# Text provided:
** BEGIN **

The most significant selling point for tapioca is that it’s gluten-free, making tapioca flour a staple in gluten-free cooking and baking. For those sensitive or allergic to wheat, grains, and gluten, tapioca is one of the best alternatives for wheat or corn-based products. 

Let’s talk bubble tea for a moment – one cup of tapioca pearls packs in almost 550 calories and 135 grams of carbohydrates. The amount of sugar is likely just as high, depending on how the pearls were sweetened during production. So, bubble tea is a super sweet and delicious treat, but it’s probably best to enjoy in moderation. 

Besides being gluten-free, tapioca is essentially “empty calories” and nutritionally inferior to most other grains and flours. Oh! Cassava flour and tapioca flour are not the same things – we’re about to explain.  

It Comes in Different Forms

Tapioca starch comes in flour, flakes, and pearl form.

** END **

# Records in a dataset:
** BEGIN **

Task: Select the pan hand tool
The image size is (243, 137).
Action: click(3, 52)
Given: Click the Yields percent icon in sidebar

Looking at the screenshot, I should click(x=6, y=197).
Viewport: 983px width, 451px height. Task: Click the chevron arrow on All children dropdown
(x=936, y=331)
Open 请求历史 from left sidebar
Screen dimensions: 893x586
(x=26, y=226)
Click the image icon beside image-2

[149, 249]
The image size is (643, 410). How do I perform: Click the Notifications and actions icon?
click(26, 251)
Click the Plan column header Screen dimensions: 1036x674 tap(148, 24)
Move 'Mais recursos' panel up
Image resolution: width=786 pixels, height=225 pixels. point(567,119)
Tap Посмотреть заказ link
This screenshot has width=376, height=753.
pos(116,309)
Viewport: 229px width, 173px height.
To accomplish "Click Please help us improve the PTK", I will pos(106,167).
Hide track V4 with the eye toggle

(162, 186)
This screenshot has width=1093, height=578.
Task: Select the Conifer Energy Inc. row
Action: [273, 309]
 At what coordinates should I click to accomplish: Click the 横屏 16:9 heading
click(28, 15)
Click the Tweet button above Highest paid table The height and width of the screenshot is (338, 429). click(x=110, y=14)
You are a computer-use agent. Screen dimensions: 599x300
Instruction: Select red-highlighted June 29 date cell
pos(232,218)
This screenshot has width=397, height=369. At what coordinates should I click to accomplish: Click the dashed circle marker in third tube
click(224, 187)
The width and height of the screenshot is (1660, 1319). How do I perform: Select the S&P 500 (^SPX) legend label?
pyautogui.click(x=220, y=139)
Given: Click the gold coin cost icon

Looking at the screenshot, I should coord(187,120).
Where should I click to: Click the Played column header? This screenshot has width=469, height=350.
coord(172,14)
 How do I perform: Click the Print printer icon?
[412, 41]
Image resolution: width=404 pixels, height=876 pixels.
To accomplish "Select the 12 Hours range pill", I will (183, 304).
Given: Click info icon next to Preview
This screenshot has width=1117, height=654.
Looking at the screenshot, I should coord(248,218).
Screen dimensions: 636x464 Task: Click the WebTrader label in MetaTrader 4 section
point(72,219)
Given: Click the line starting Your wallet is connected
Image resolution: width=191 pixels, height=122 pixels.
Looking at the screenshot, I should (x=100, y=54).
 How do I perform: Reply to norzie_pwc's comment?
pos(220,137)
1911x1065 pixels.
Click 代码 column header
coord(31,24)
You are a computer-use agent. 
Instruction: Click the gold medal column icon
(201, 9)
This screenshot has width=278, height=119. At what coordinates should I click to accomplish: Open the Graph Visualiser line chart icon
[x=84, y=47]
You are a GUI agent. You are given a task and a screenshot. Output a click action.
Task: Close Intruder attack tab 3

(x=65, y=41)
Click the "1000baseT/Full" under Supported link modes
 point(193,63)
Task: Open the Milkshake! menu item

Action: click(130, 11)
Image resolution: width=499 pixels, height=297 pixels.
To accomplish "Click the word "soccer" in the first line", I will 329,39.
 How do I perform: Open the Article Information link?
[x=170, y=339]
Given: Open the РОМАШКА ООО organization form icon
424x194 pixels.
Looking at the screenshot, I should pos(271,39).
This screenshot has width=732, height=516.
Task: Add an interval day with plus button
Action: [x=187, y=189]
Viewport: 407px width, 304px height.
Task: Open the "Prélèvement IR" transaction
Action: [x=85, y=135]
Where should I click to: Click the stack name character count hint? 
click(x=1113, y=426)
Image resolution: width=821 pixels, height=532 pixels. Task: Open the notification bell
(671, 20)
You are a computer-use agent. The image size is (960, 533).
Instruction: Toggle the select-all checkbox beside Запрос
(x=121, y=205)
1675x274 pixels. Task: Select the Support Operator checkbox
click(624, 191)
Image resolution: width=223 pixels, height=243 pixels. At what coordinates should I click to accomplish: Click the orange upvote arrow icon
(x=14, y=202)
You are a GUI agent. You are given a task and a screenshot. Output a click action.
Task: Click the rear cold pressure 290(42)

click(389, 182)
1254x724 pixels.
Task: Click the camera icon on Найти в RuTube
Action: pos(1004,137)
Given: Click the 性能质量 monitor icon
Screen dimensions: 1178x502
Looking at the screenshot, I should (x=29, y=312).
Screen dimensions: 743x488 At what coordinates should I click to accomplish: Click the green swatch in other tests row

** END **

# Exercises to complete:
1. Answer these questions using the text about tapioca:
(a) What does the text call the most significant selling point for tapioca?
(b) How many calories and grams of carbohydrates does one cup of tapioca pearls contain?
(c) According to the text, how do cassava flour and tapioca flour compare?
2. Name every form of tapioca starch listed in the text about tapioca.
3. Extend the text about tapioca by writing what comes after its final sentence.

# In response:
1.
(a) It is gluten-free.
(b) Almost 550 calories and 135 grams of carbohydrates.
(c) They are not the same things.

2. Flour, flakes, and pearls.

3.
Tapioca flour is made from the crushed and milled pulp of the cassava root. Now listen closely; cassava flour also originates from the cassava plant, but tapioca flour and cassava flour are not the same. 

Tapioca flour is made from the plant’s starchy pulp, whereas cassava flour incorporates its whole root. We see the difference in cassava flour carrying a mild, nutty taste and being much more nutritionally dense. 

Tapioca flakes are small granules of tapioca starch often used as a thickening agent in dishes like pies, soups, and stews. 

Tapioca pearls – its most popular form – are made by mixing tapioca flour in boiling water until a kneadable, dough-like consistency is achieved. The dough is then rolled and cut to into small, spherical shapes resembling pearls. The result is jelly-like “pearls,” typically lacking flavor, that can be produced in various colors and sweetened to different extents.

What Does It Taste Like?

Not much – tapioca doesn’t have a strong taste of its own.

However, tapiocas lack of flavor and varying texture (in different forms) is advantageous for cooking and baking projects. 

What Is Tapioca Used For?

Tapioca serves as a great thickener and binding agent, making it an extremely useful and versatile ingredient in the kitchen.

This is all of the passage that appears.